From the news report on health insurance below, list each objection the insurance companies or their lawyer gave against pre-packaged compensation for the 42 ailments.

### Excerpted passage
★ ★ ★ ★ ★
Health Insurance companies today told the Bombay High Court that it would be difficult to introduce pre-packaged compensation for 42 ailments covered under medical insurance on the basis of the sum insured and the type of hospital.
The court had on August 2 asked the Insurance Regulator and Development Authority (IRDA) to issue guidelines to insurance companies, requiring them to come out with a pre-packaged scheme for the 42 aliments.
However, their lawyer today said such packages were not easily accepted by the hospitals. Also, sometimes the hospitals had the tendency to overcharge.
Also, hospitals can not be graded, the companies said.
The division bench headed by Chief Justice Mohit Shah today gave the insurance companies four weeks to file affidavit explaining why Prue-packaged compensation can not be introduced.
However, activist Gaurang Damani, who has filed a public interest litigation in the HC on the issue, argued that grading of hospitals was not necessary; package rates can be determined in proportion with the sum insured.
Talking about the flaws in the current mediclaim system, Damani said there have been instances where different insurance amounts were given in different cases for the same treatment at the same hospital. If pre-packaging is made available, then the insured person would be able to choose the kind of hospital where he/she wants to be treated, he contended.
★ ★ ★ ★ ★
### Provided data

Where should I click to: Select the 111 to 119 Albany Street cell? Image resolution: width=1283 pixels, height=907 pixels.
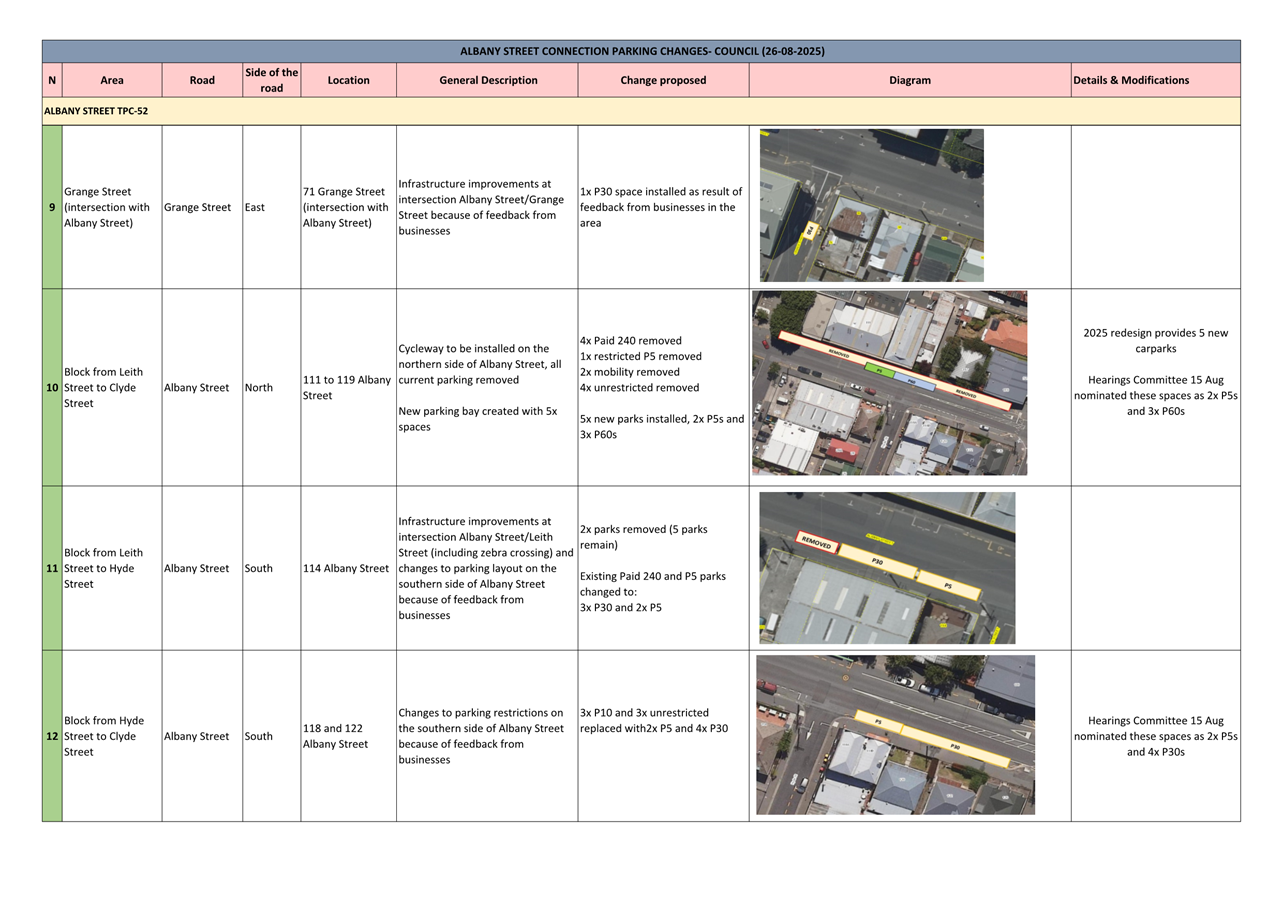(347, 387)
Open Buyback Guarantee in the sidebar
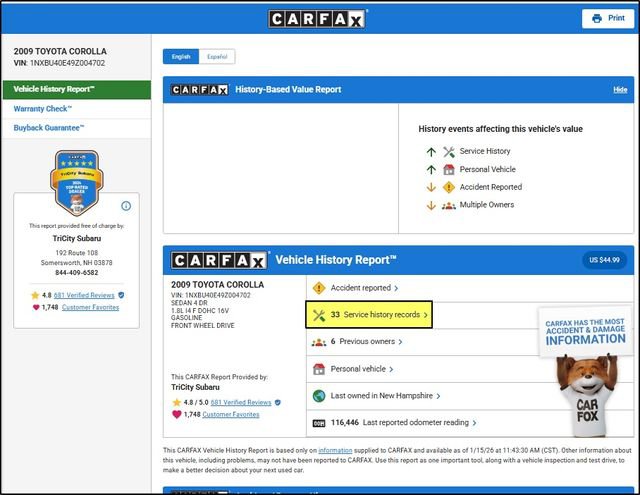Screen dimensions: 640x495 pyautogui.click(x=49, y=128)
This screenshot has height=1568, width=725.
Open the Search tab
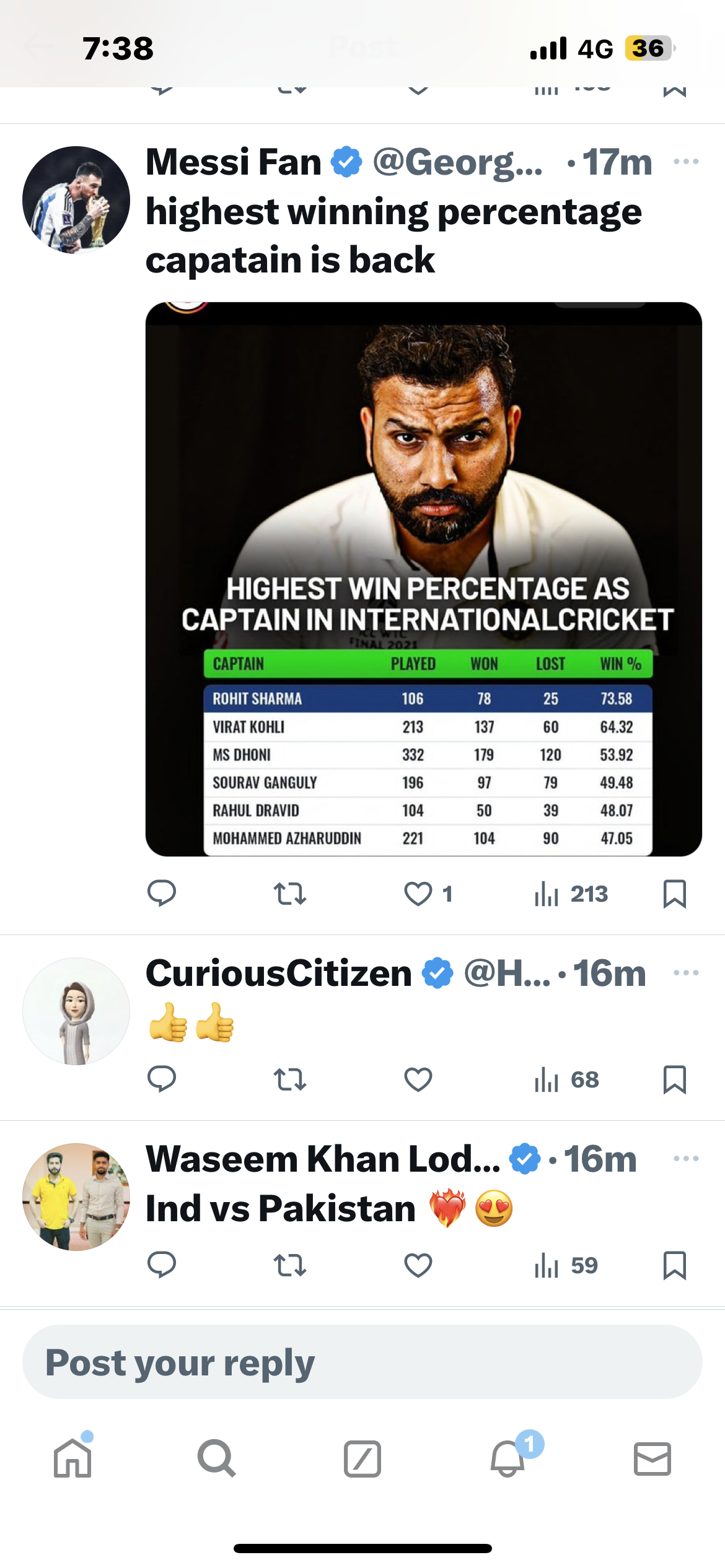click(x=216, y=1458)
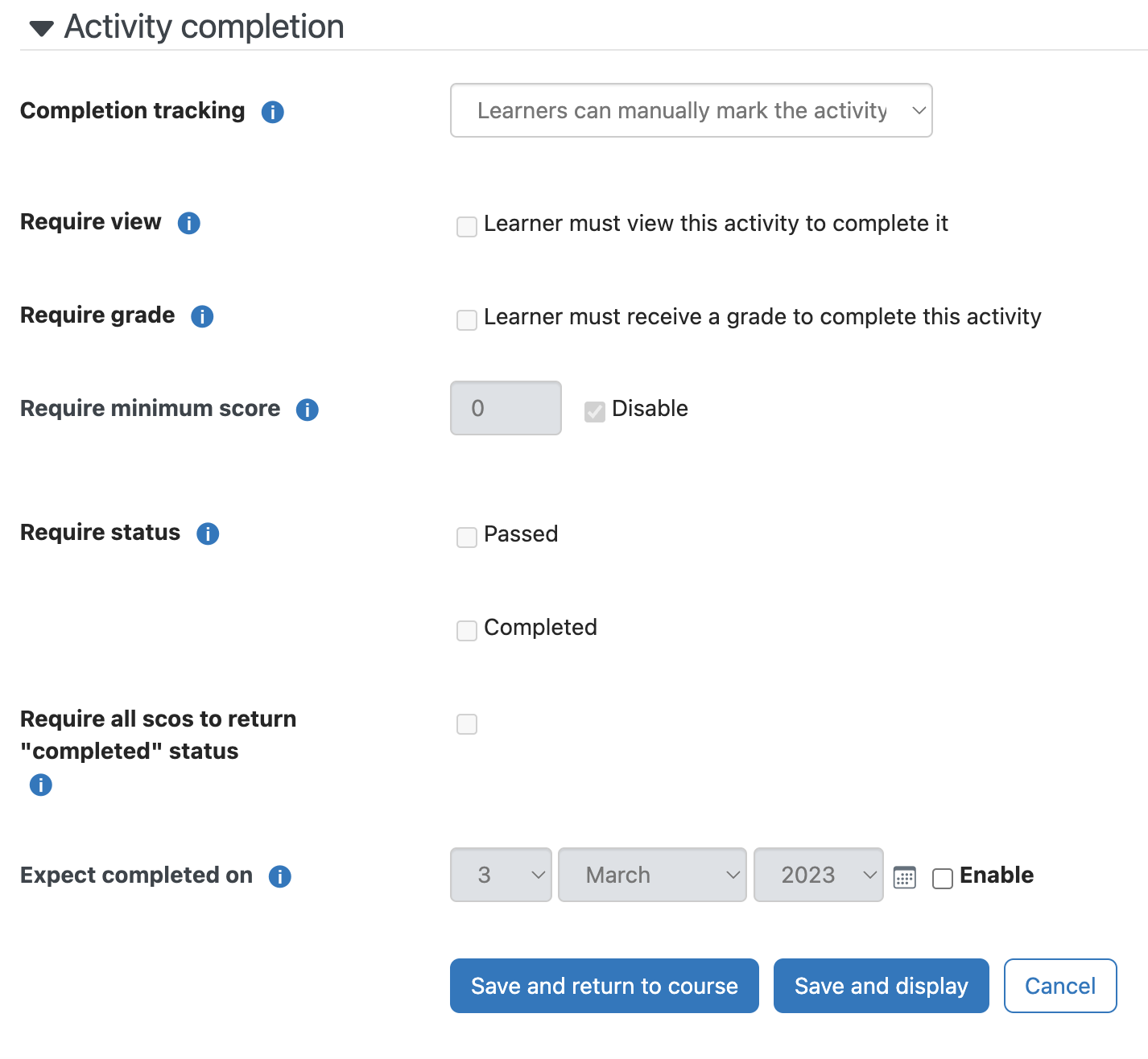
★ ★ ★ ★ ★
### Your solution
- Hospitals do not easily accept such packages.
- Hospitals sometimes tend to overcharge.
- Hospitals cannot be graded.